Anak-anak itu simple banget kok. Cukup dengan sepotong es krim atau beliin buku yang mereka pengen, dijamin semua rasa kecewa menguap.
Semoga tragedi kanjuruhan bisa terselesaikan dengan baik. Pihak yang berwenang bisa segera menyelesaikan dan menghukum pihak yang bertanggung jawab dalam tragedi kanjuruhan.
Tapi yang terpenting kita semua harus bisa mengamnil hikmah dan pelajaran dari kasus ini bahwa aturan memang harus ditegakkan dalam keadaan apapun. Dan sebagai orangtua penting banget untuk menanamkan sikap sportivitas sejak dini.
Next time ada kesempatan berkompetisi jangan lupa menekankan pentingnya proses dan usaha daripada sekedar meraih juara ya Sahabats. Dengan mengajarkan sportivitas sejak dini insyaallah anak-anak akan lebih mudah menerima kekalahan dan jadi pribadi yang tangguh.
Yap.. Bangsa ini butuh pendidikan jiwa legowo, sportif. Pelajaran dari tragedi Kanjuruhan adalah sikap tidak sportif biasanya akan memancing emosi berlebihan dan akhirnya seperti menjadi pemicu bagi bencana.
Jika saja generasi berikut bisa diajarkan sikap ini sejak dini, seperti yang mbak lakukan, tragedi semacam itu tidak akan terjadi. Meononton bola bisa seperti di Eropa dimana penonton menikmati hiburan dan olahraga, tanpa harus takut dan merasa terancam jiwanya.
Keren mbak cara mengajarkan anaknya untuk bertindak sportif.
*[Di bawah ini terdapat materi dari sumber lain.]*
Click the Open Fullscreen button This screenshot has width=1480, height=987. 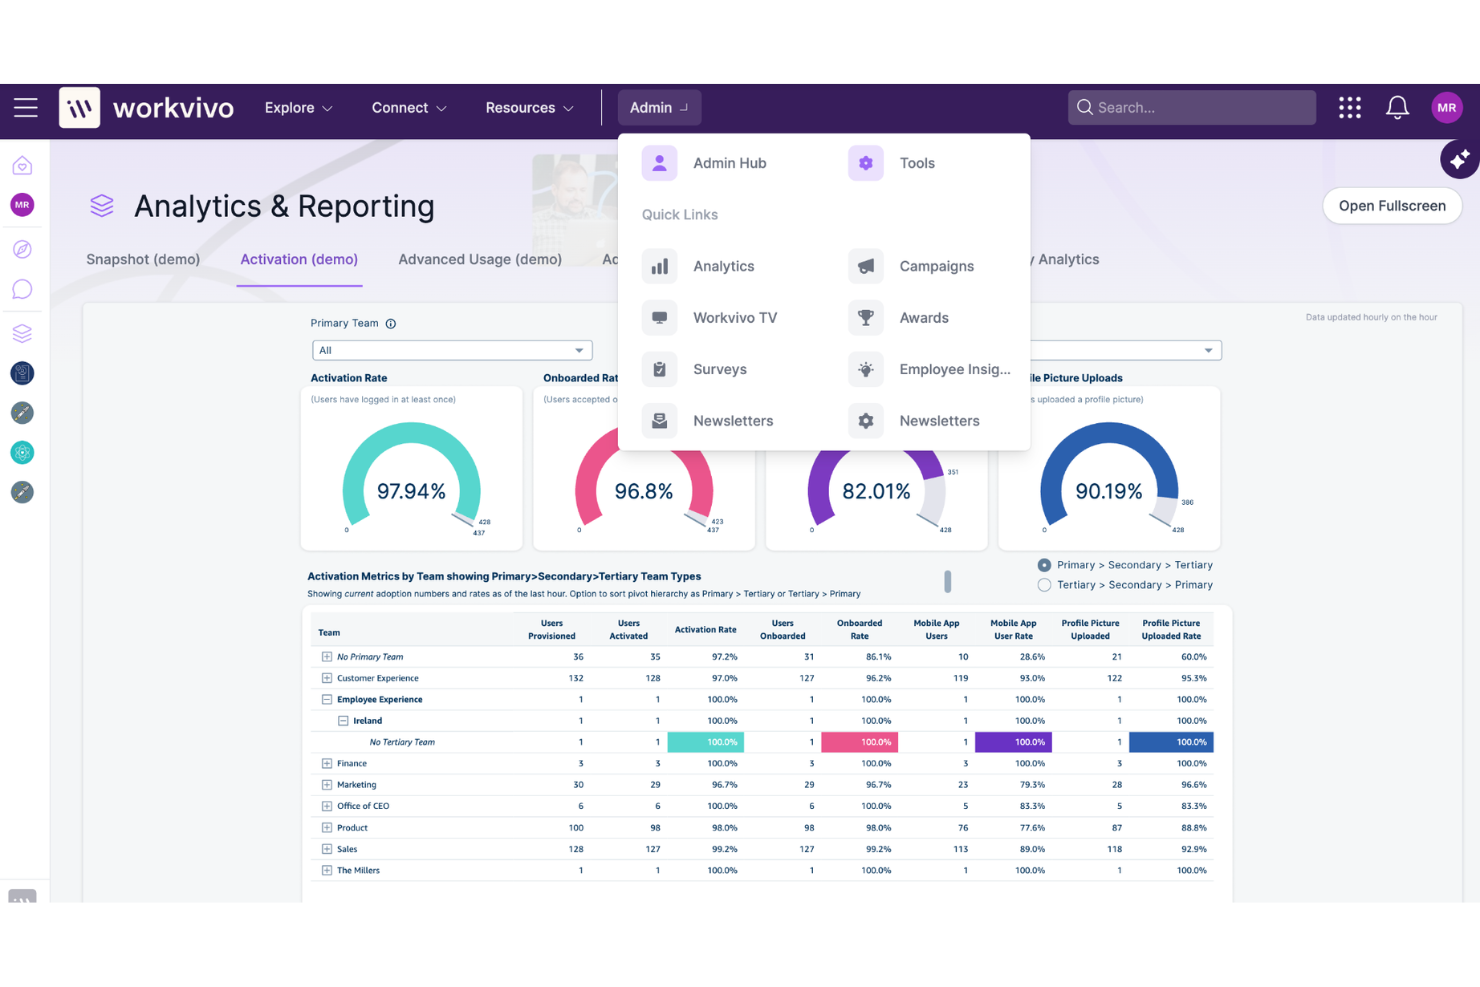[1392, 206]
Menang kalah adalah bagian dari permainan
semoga tidak terjadi lagi ya pak tragedi memilukan seperti ini. yang miris itu kadangkala ortu nya yang ga bisa terima kekalahan anak bahkan mengahalalkan segala cara. kalo udah gini kira2 apa yang akan diterima anak? jadi memang sebaiknya mindset ortu dulu diperbaiki ya pak setelah itu menanamkan sportivitas ke anak pun akan lebih mudah. terima kasih kunjungannya pak anton 🙂
Setuju banget sama mbak Muna soal menekankan pentingnya proses dan usaha daripada sekedar meraih juara. Mengajarkan soal sportivitas dimulai dari hal tersebut, dan dilakukan sejak dini.
Turut berduka sedalam-dalamnya atas tragedi Kanjuruhan. Semoga tak terulang lagi.
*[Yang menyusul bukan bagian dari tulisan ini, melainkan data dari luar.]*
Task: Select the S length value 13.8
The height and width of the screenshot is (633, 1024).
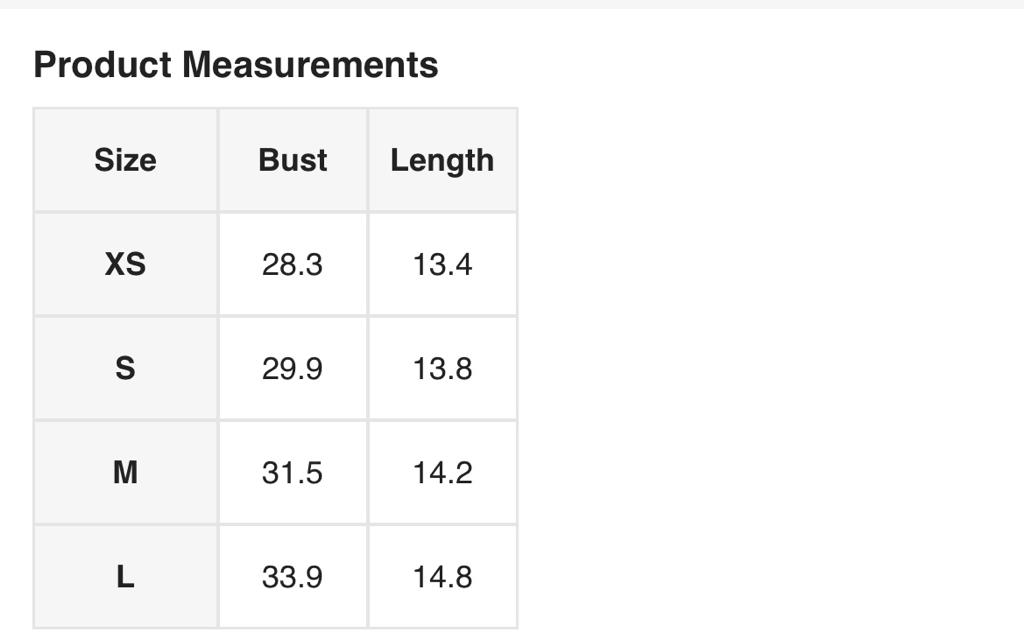Action: (x=442, y=368)
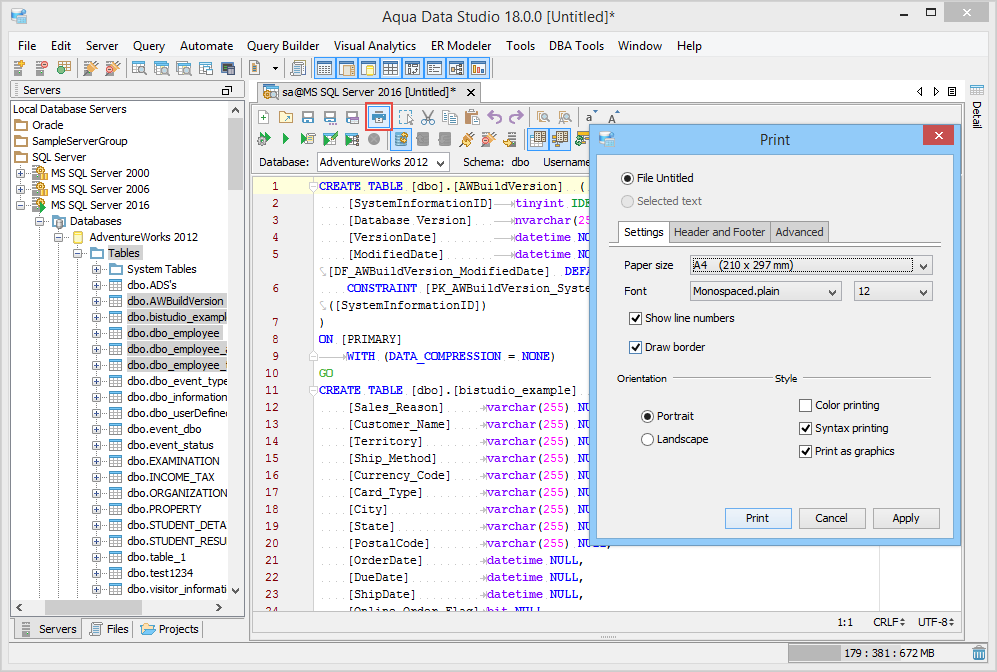The height and width of the screenshot is (672, 997).
Task: Click the Print icon in editor toolbar
Action: pos(379,117)
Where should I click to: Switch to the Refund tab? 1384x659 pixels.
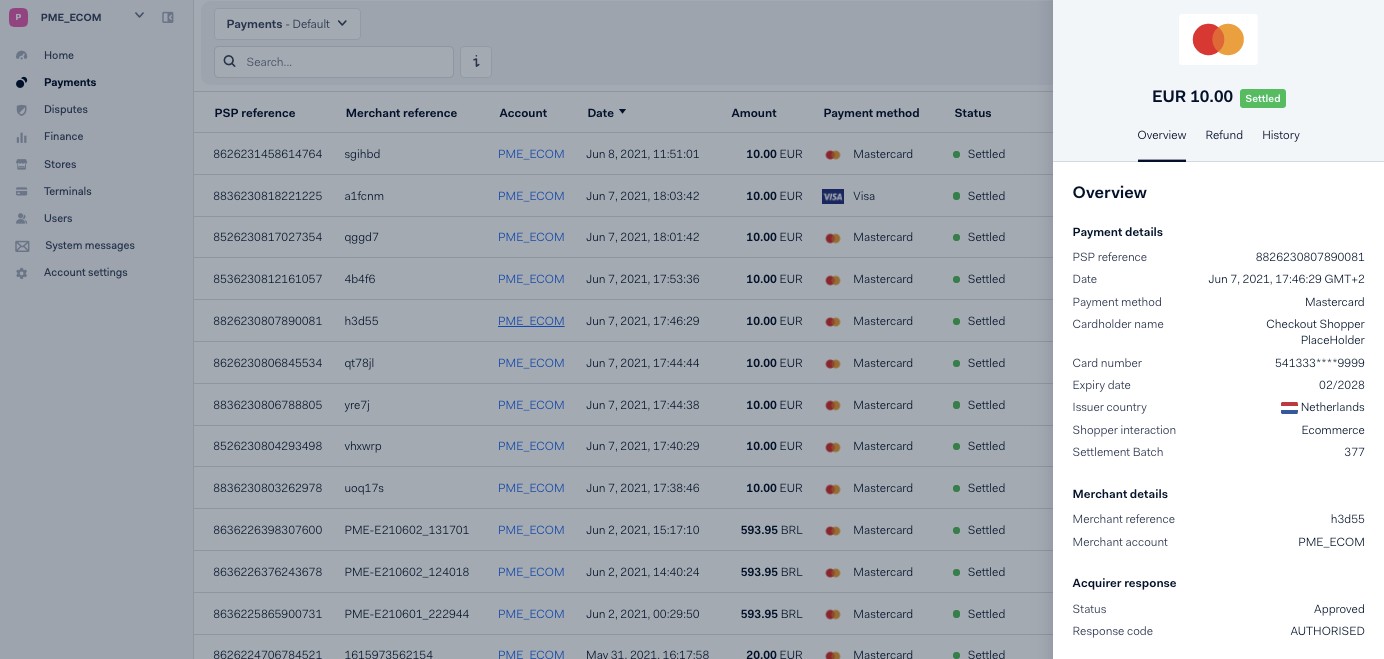(1223, 135)
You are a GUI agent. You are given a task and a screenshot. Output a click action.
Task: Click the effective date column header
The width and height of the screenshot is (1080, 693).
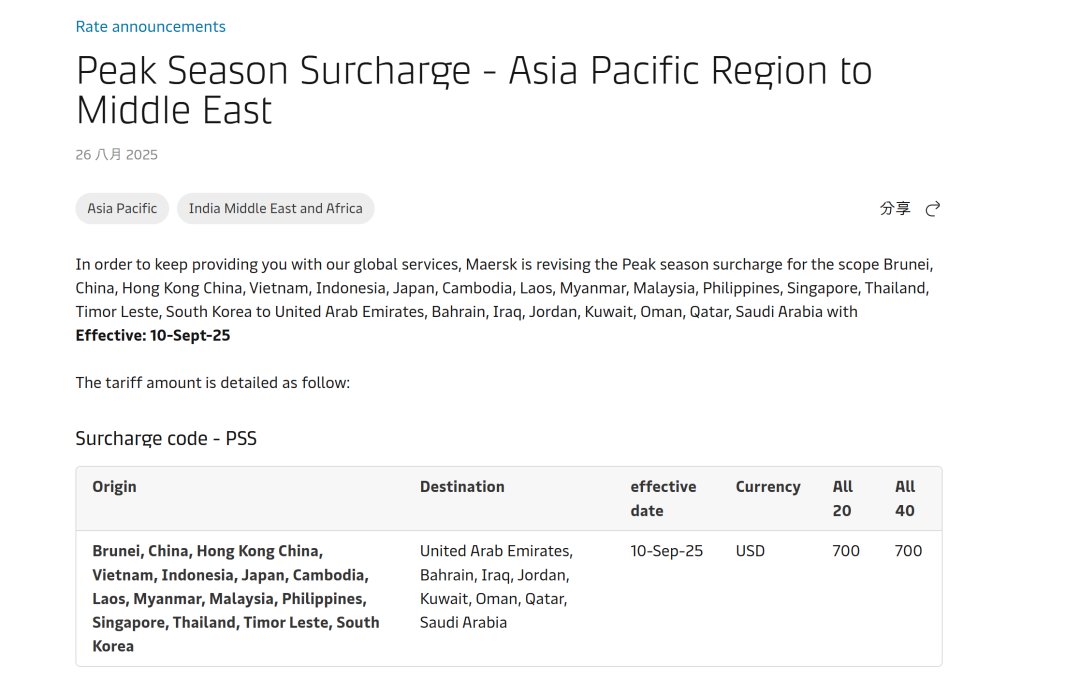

Keponakanku nih lagi sering ikutan kompetisi, tapi dia kurang sat set gitu, kurang powerfull, katanya sih kasihan sama lawannya. Hihihi.. oiya kompetisi karate, tapi nggak tega mukul. Ya ampuun gemes, padahal kan kompetisi tetep pakai pengaman dan ada aturan harus mukul di bagian apa. Malah masih belum ngeh aja menang tuh gimana rasanya
Semoga tragedi ini tidak terulang, dan Allah merahmati para korban dan keluarganya. Yap bener, sejak dini, ajarkan soal sportivitas pada anak.
Waalaikumsalam… aku sepakat nih, anak-anak tuh harus diajarkan tentang berkompetisi yang benar. Baik menang atau kalah mereka sudah berjuang, walau kadang masih ada orang tua yang menuntut anaknya harus menang. Apalagi kalau sudah dewasa, jika kalah ya harus berlapang dada, namanya sebuah pertandingan pasti ada yang menang dan kalah.
MasyaAllah, sharing dan tips-tips yang sangat keren mbak. Berani kalah dan bersiap menang, prinsip sportivitas harus senantiasa jadi nilai-nilai dalam proses mendidik anak-anak. Turut berduka sedalam-dalamnya untuk para korban dan keluarganya dalam Tragedi Kanjuruhan sabtu silam. Banyak pelajaran yang bisa kita semua dapatkan.
setuju sekali, sportivitas perlu diajarkan sejak dini dan diulang-ulang hingga membudaya.. terima kadih tips2 nya, Muna..
Iya sedih banget menyaksikannya. Setuju sama tips di atas Mbak. Menjadikan kejadian ini pelajaran yang sangat berharga buat kita, agar menyiapkan anak sejak dini, menanamkan pemahaman pentingnya proses dalam berusaha. Serta berani menerima kekalahan dan mengakui kesalahan. Semoga kejadian seperti ini tidak akan pernah terulang.
Tipsnya keren, Mbak. Orang tua memang harus legowo dulu, biar bisa tetep kasih support ke anaknya, karena proses lebih penting dibanding hasil.
berduka sekali atas kejadian itu mba, aku baca ceritanya ikutan nggak terbayang jadi ortu korban atau istri, anak mereka. .
Setuju mba, betapa pentingnya mengajarkan anak dalam menerima kekalahan. Setiap keluarga punya andil untuk mewujudkan ini. Mulai dari keluarga dulu ya.
Sippp well noted mbaa
Semoga ini bisa menjadi insight yg menariikk dan bermanfaat utk para ortu
Bismillah, semoga kita dimampukan jd ortu yg jauhhh lebih baik lagiii
Semoga peristiwa Kanjuruhan bisa menjadi peembelajaran bagi kita semua.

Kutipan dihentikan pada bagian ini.